> Extract provided:
──────────

The Last Lesson Plan: On Losing a Teacher

Type: Article
Topics: School Administrator Magazine

April 01, 2017

My View

What lesson plan would you want written in your memory by your school community?

That question was framed for me in the most recent of many losses of a school community member across my career. If you work as an educator, eventually you will lose a colleague or a student. Sometimes that loss comes unexpectedly. Sometimes it’s drawn out through the agony of time. In either case, the loss represents tragedy.

Earlier this year, I talked with our leadership team about the recent loss of a younger-generation music educator, Eric. He was killed in a car accident just before Thanksgiving. I asked two novice principals affected by this teacher’s loss to share what they had learned about leading as they supported their communities to process this loss.

The high school principal reported upon returning from the holiday break how vital it was to open the music room for students and staff to drop in and talk with one another. “More than anything else, we simply needed each other,” the principal said. “The teachers came to the room with our students almost like it was the home where everyone gathers after the loss of a family member.”

He described the quiet conversations of sharing that occasionally shifted to notes from the piano or voices lifting in song, capturing the spirit and spirituality of Eric, a remembrance that allowed their common grief and railing at his loss to turn to celebration of his uncommon joy in being a member of two of our school communities.

──────────

> Provided data:
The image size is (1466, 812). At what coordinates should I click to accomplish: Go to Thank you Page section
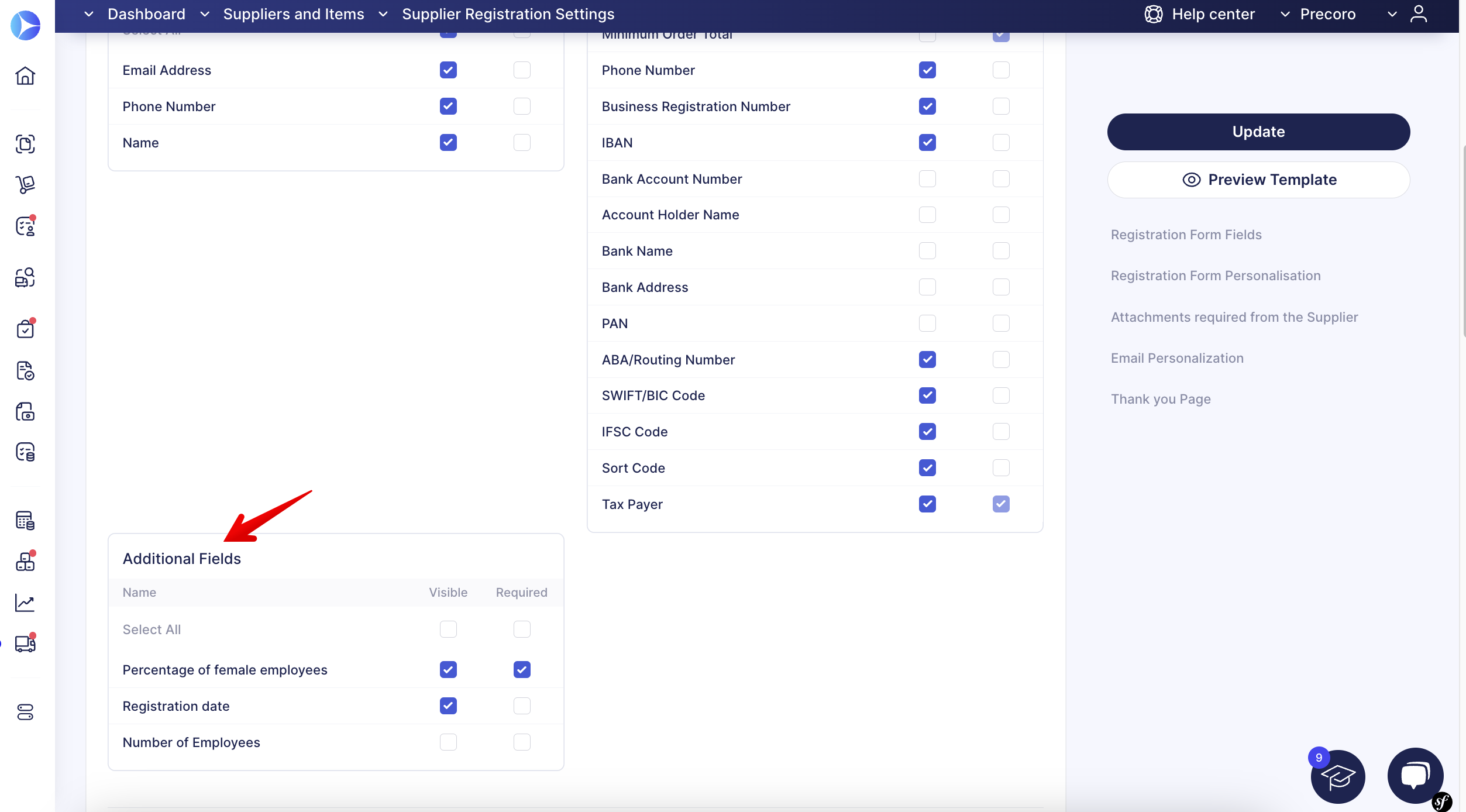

──────────

> Task goal: Carry on the essay about losing a teacher, starting immediately after its final sentence.

> Written answer:
The principal of the middle school, where this music teacher also taught, commented simply that she had learned as she phoned every single staff member how important it was for them to hear her voice as a personal medium for sharing Eric’s loss individually. They needed the timbre of her real voice — not an e-mail or a voice message.

Tribal Leadership

As these two principals spoke, I was reminded of a similar time as a young principal when my own school community lost a novice kindergarten teacher. More than anything in my career, the act of leading a school community through that loss, and subsequently many others, taught me that principals are ultimately tribal leaders, sought out for their voices, care, guidance and skill in bringing together a community. They are positioned to help make sense of the senseless and to respond to the needs of the community as a whole and as individuals.

Death is a test of our school communities. It halts time. It presses us to remember that we are a gathering of people who feel loss communally — even when we didn’t know a person as well as another student or staff member did. Death teaches us that learning is truly about life and not about passing tests. It reminds us that what people take away from those we memorialize in our stories, eulogies and music is emotional in tenor and social in context.

As tears flow, we push aside our hurried lives of covering content to connect with each other. We are reminded that what we think is the most important work we do may actually be the least important. That’s why in my school district as we build our school communities for learners and learning, we prioritize building relationships first before we focus on creating relevance and rigor in the work our young people accomplish.

Personal Touches

Relationships are foundational to all we do as educators. At a memorial service a week after Eric’s death, his students described why he made a difference in their lives, first as a caring adult and then as a music teacher. Who he was as a person mattered the most to them as they turned memories into narratives about their teacher. A sampling of tributes:

» “He would make waffles for our class at the end of the semester and when he found out I was gluten-free he made special waffles for me.”

» “He always said hello in the hallways. If he knew you, he wouldn’t just greet you by your first name. He always used your first and last name.”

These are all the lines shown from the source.